Le gouvernement relève à 2,6% sa prévision de déficit pour 2018
Rentrée difficile pour le gouvernement. Le ministre de l’Economie Bruno Le Maire a annoncé ce matin que le déficit public de la France est maintenant attendu à 2,6% du produit intérieur brut cette année, soit 0,3 point de plus que prévu précédemment, en raison de la croissance plus faible. « Nous étions à 2,3%. La moindre croissance va nous amener autour de 2,5 points de déficit.

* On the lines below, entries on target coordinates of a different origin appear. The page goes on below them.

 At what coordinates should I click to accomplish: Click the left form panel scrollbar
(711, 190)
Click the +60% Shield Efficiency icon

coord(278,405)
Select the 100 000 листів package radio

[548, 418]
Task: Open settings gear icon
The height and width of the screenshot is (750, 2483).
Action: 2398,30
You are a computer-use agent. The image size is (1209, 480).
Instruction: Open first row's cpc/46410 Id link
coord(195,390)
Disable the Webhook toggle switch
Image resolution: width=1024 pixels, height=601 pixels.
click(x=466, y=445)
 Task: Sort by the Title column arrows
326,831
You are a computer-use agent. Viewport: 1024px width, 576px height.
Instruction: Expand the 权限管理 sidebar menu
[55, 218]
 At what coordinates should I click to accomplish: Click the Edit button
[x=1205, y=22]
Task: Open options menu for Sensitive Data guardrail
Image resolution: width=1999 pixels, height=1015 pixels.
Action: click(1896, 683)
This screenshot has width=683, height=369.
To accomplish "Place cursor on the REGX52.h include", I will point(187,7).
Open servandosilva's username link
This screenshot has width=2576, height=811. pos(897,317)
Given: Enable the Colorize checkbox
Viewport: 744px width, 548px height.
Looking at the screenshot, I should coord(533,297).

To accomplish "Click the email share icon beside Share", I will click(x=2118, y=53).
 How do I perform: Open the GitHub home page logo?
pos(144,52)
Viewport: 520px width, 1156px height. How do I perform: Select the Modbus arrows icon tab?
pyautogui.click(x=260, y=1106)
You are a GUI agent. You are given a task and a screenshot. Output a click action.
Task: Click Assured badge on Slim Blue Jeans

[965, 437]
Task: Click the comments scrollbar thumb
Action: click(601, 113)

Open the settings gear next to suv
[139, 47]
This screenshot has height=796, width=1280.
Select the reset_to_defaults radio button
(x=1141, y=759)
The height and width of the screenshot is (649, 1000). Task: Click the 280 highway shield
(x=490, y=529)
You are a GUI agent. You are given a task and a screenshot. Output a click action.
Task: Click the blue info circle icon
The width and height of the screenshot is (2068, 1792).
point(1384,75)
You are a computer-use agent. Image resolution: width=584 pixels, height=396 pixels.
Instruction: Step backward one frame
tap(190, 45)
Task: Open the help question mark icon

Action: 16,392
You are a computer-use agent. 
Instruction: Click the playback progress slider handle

Il faut y ajouter la reprise de la dette de SNCF Réseau, qui représente 0,1 point, ce qui nous met à 2,6% », a calculé le ministre lors d’une rencontre avec l’Association des journalistes économiques et financiers (Ajef). A 2,6%, le déficit serait stable par rapport à 2017.
La trajectoire du dernier programme de stabilité des finances publiques diffusé en avril situait le déficit 2018 à 2,3% sur la base d’une croissance du PIB attendue à 2,0%. Sur ce point, Bruno Le Maire a souligné que le consensus des économistes la situait à 1,7%, une « hypothèse qui semble raisonnable » mais le gouvernement, qui tablait sur 2,0% depuis le printemps, ne retiendra définitivement que si l’Insee confirme mercredi le début d’année poussif de l'économie française.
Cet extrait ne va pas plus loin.